Europe’s current Human Rights Handbook attempts to “protect” the right to life of a person but does not address whether the law of a member state allows turning off life-support machines. The Parliamentary Assembly of the Council of Europe recommends that member States should assure that unless a patient chooses otherwise, a terminally ill or dying person should get adequate pain relief and palliative care, even if as a side-effect this treatment contributes to the shortening of the individual’s life.
The case of “Mr. A” decided by the High Court in England in 2005 resulted in the ordered termination of life support over the objections of family. The English Court ruled that it was in Mr. A’s best interests that he should be allowed a peaceful and dignified death. They ordered hydration and nutrition, but found it was not in Mr. A’s best interests to continue to be subjected to painful and undignified medical processes that did nothing to improve his terminal condition.
In January, 2010, several economists and University of Chicago professors, working with the Milton Friedman Institute For Research in Economics, published a study titled Terminal Care and the Value of Life Near Its End. They support and offer numerous observations and conclude that while money and the cost of terminal care generally does not support continuation of life, other factors involved do apply to these decisions.
The MFI authors state, clearly correctly, that medical care at the end of life involves a very high cost, and often provides only minimal health benefits. Approximately one quarter of spending on medical care occurs in an individual’s last year of life, regardless of whether the care is privately or publicly financed. The authors note that medical resources are wasted on excessive end-of-life treatment that often only minimally prolongs an already frail life. They note that excessive care at the end of life affects the overall distribution of health care spending as it is highly skewed, driving up lifetime average spending many times. The authors say that it is obvious, from an economic standpoint, that extreme end-of-life spending is irrational, with costs for a few months possibly in the millions.
What I like about the MFI study is that the authors talk about other, non-monetary factors.
The MRI authors cite “preservation of hope of living” as one of those factors. The concept of a newly discovered drug or treatment becoming available raises the prospect of such hope, with the breakthrough of HAART for HIV patients being a prime example.

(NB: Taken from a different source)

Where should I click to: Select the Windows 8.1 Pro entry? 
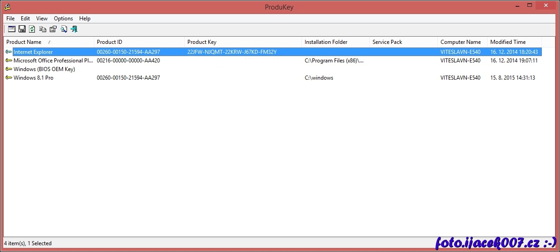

The MRI authors also discuss the “quality” of life and the value of extending a terminally ill patient’s life. The authors say that terminal care is often more rational for frail patients than commonly believed.
I have problems with all of the discussion about what a terminally ill person knows or feels, and what is or is not humane. Those that offer these thoughts are projecting their own opinions, notwithstanding the obvious that pain may well be present. Pain is not a reason not to extend life.
This discussion brings me to my humble opinions.
We do not know what value a terminally ill patient places on this or her own life while in that condition. If a medical directive was created, we know what they thought before. In the absence of such a directive, my belief is that it is absolutely morally wrong to allow others to literally end a life.
Removing life-sustaining machinery is not literally ending a life (Ms. Schiavo lived almost ten years), although more often than not the removal results in death in a short period. I favor the economic model that then lends itself to a discussion about the greater good.
Simply, the cost of maintaining life as discussed by the MFI authors, in my mind, compels the decision here.